Problem description >> Beginning at the line that mentions "Image resolution: width=1980", retype the rest of the records below exactly. Pictures are not part of the copy.

Data records >>
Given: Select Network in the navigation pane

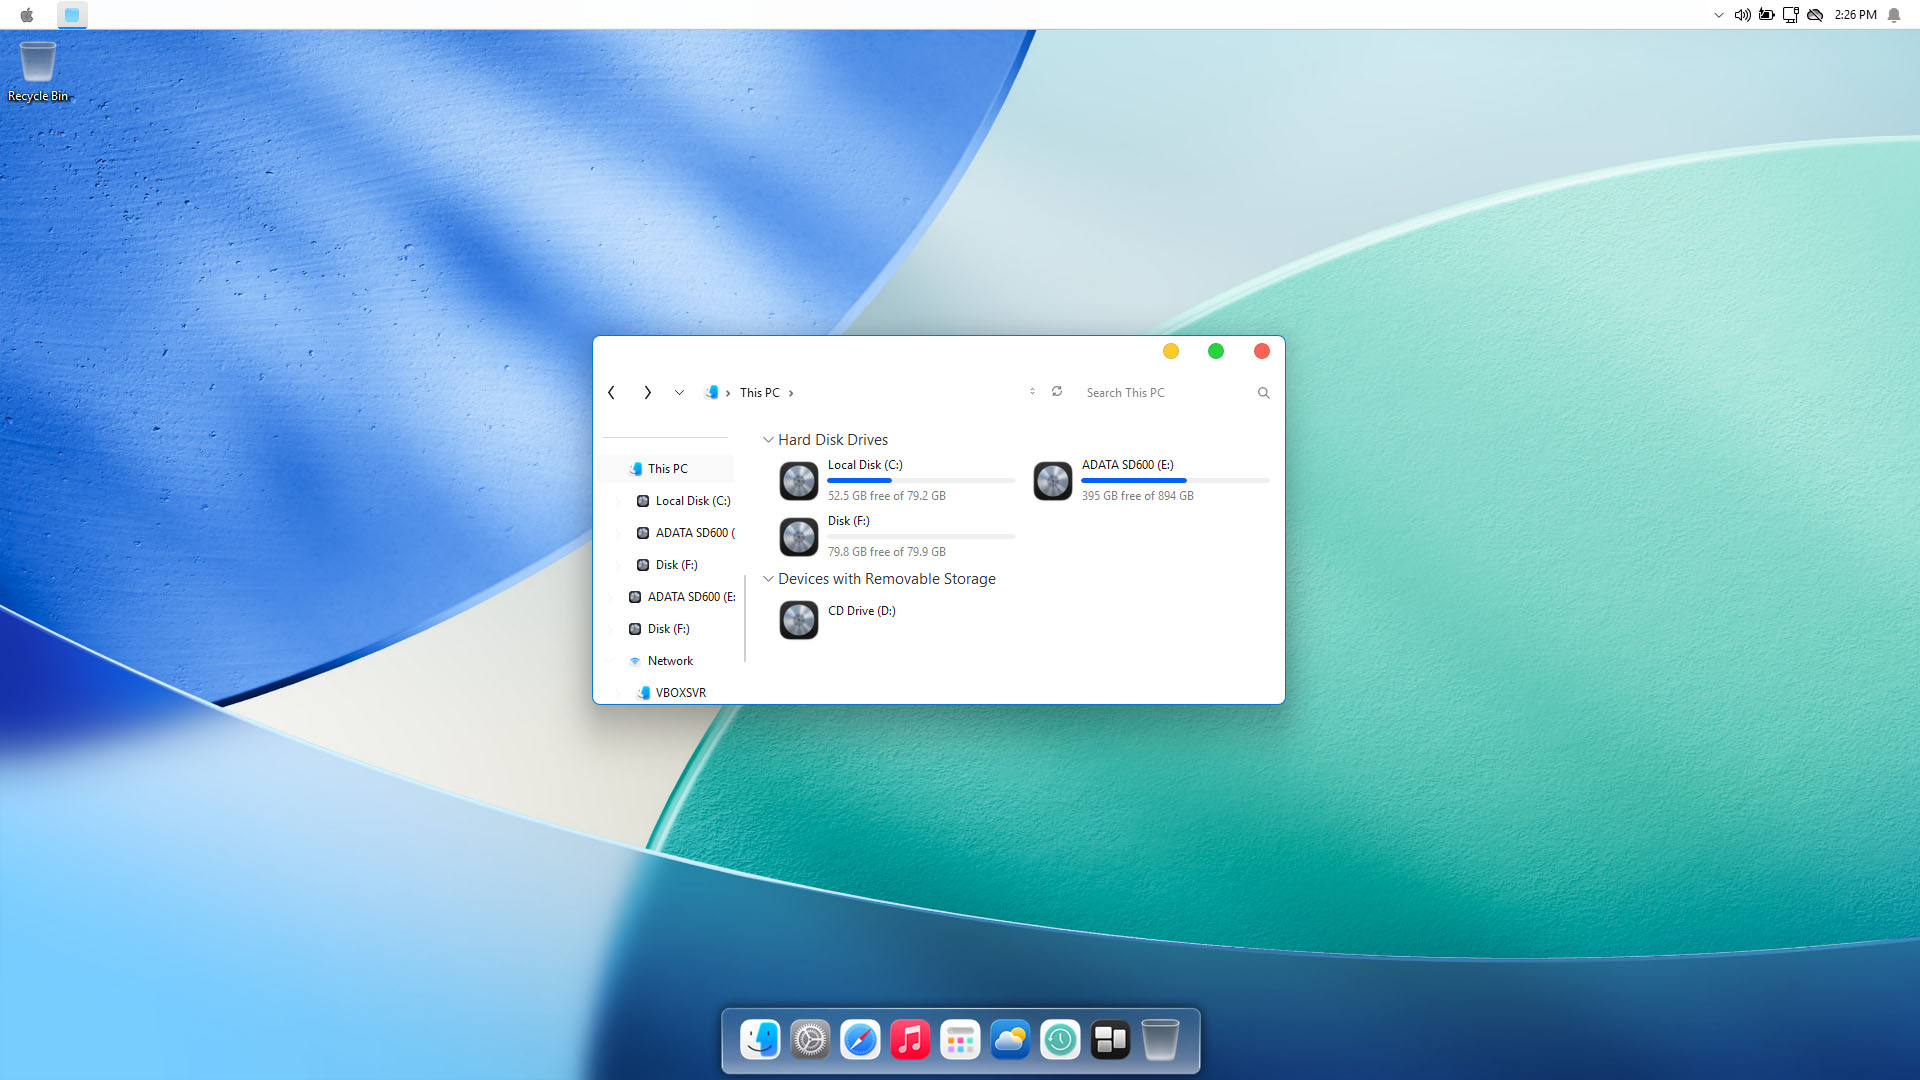Looking at the screenshot, I should tap(669, 661).
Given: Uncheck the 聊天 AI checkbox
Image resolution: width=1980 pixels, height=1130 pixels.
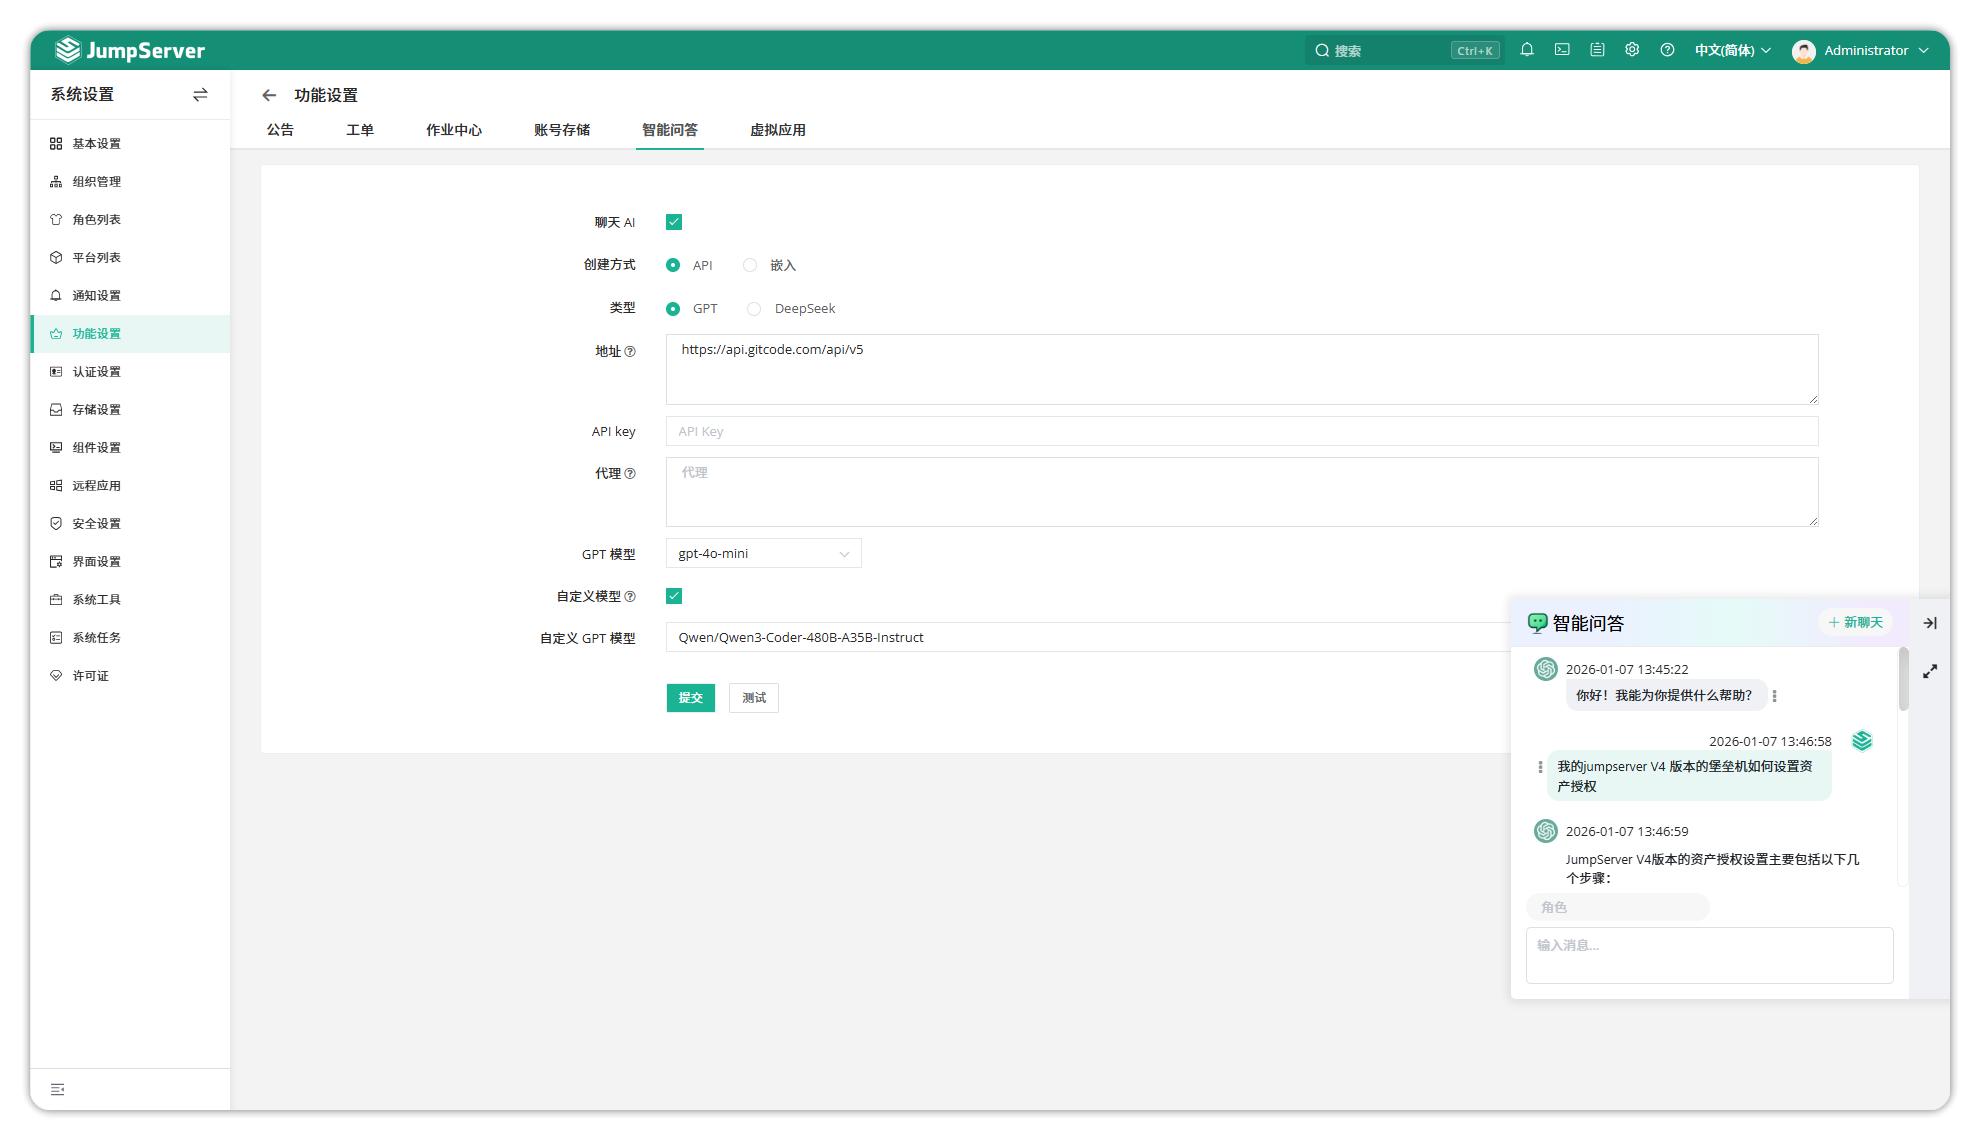Looking at the screenshot, I should pos(674,222).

Result of this exercise >>
Image resolution: width=1980 pixels, height=1130 pixels.
Looking at the screenshot, I should pos(674,222).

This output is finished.